M. Tillerson effectue au G20, qui s'achève aujourd'hui, son premier déplacement à l'étranger. Ses déclarations étaient très attendues pour tenter d'y voir plus clair sur le cap diplomatique de l'administration Trump, en pleine cacophonie, et en particulier sur la volonté qui lui est prêtée de vouloir se rapprocher de Moscou.
D'autant que l'équipe de campagne de Donald Trump est soupçonnée d'avoir eu des contacts avec le renseignement russe l'an dernier. Ce que le président américain a vivement démenti hier, affirmant qu'il s'agissait « de fausses informations fabriquées pour compenser la défaite des démocrates » à la présidentielle.
Respect de l'accord de Minsk
Le chef de la diplomatie a davantage soufflé le froid que le chaud à Bonn. M. Tillerson a ainsi demandé à Moscou de « respecter les accords de Minsk et de contribuer à la désescalade de la violence en Ukraine ». Le conflit dans l'est de l'Ukraine entre rebelles prorusses et troupes ukrainiennes a débuté en avril 2014 et fait près de 10 000 morts. Pour tenter d'y mettre fin, l'accord de paix de Minsk a été signé en 2015. Il a permis l'instauration de plusieurs cessez-le-feu, mais les regains de violence sont fréquents.
Cette semaine, le porte-parole du président Donald Trump avait été même plus loin en demandant à la Russie de rendre la Crimée annexée à l'Ukraine pour espérer une levée des sanctions américaines.

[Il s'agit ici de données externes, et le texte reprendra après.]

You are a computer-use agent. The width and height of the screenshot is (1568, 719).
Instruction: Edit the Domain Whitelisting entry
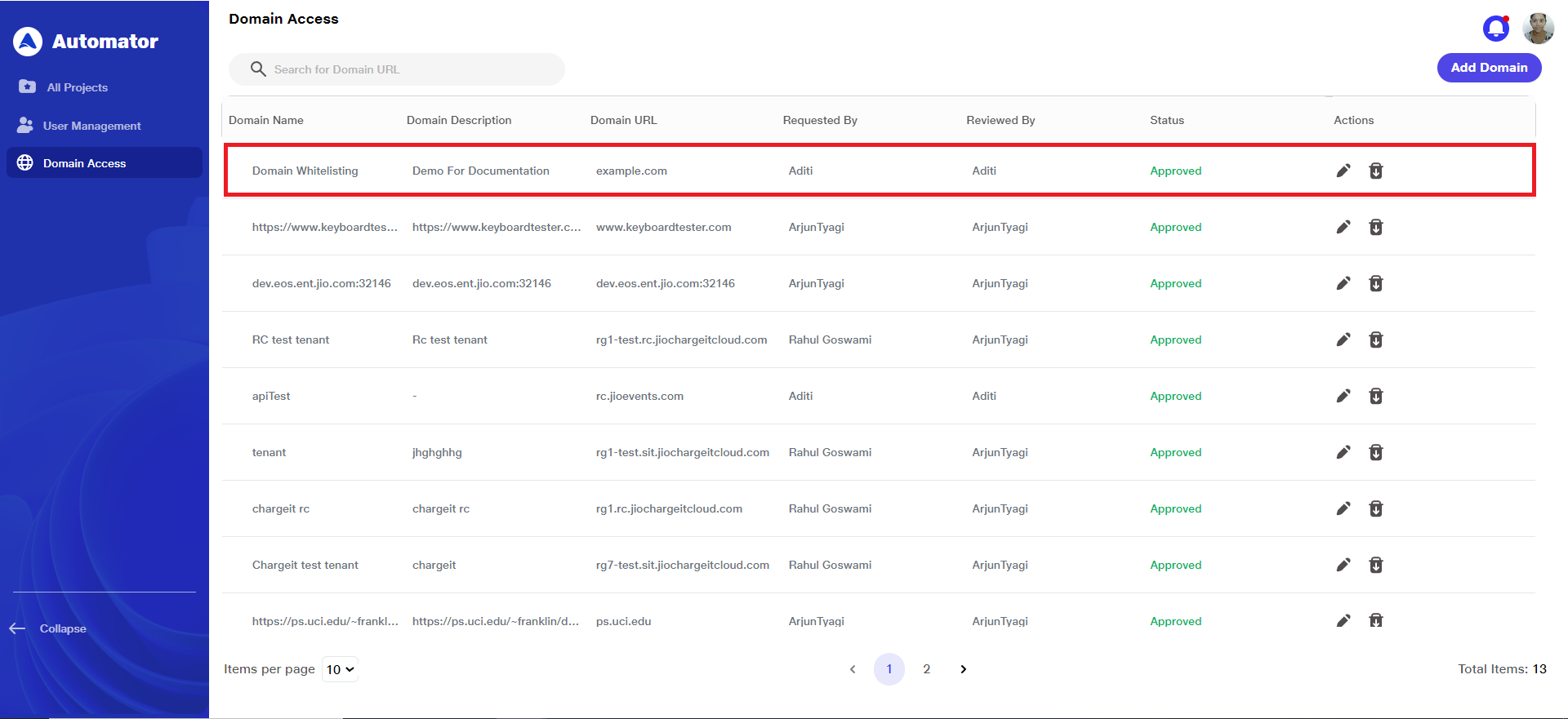[x=1343, y=171]

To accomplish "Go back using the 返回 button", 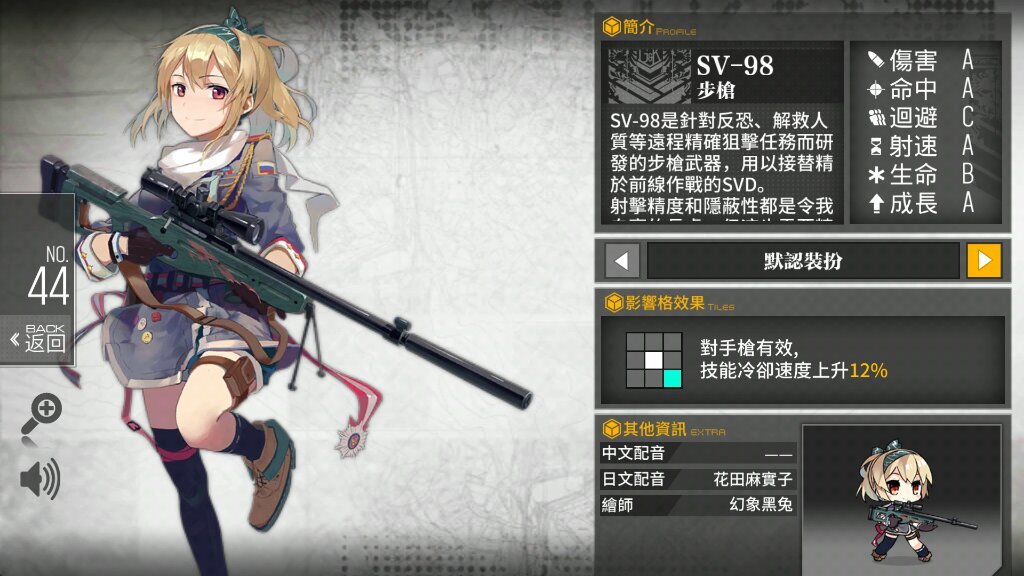I will (37, 339).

Une exigence ne figurant pas dans l'accord de Minsk. Cette demande a été vécue comme une douche froide à Moscou. M. Lavrov de son côté s'est borné à dire hier à Bonn que les deux pays devaient pouvoir « aller de l'avant » quand leurs intérêts coïncident, indiquant ne pas avoir discuté avec M. Tillerson de la question des sanctions. Sujet pourtant prioritaire pour la Russie.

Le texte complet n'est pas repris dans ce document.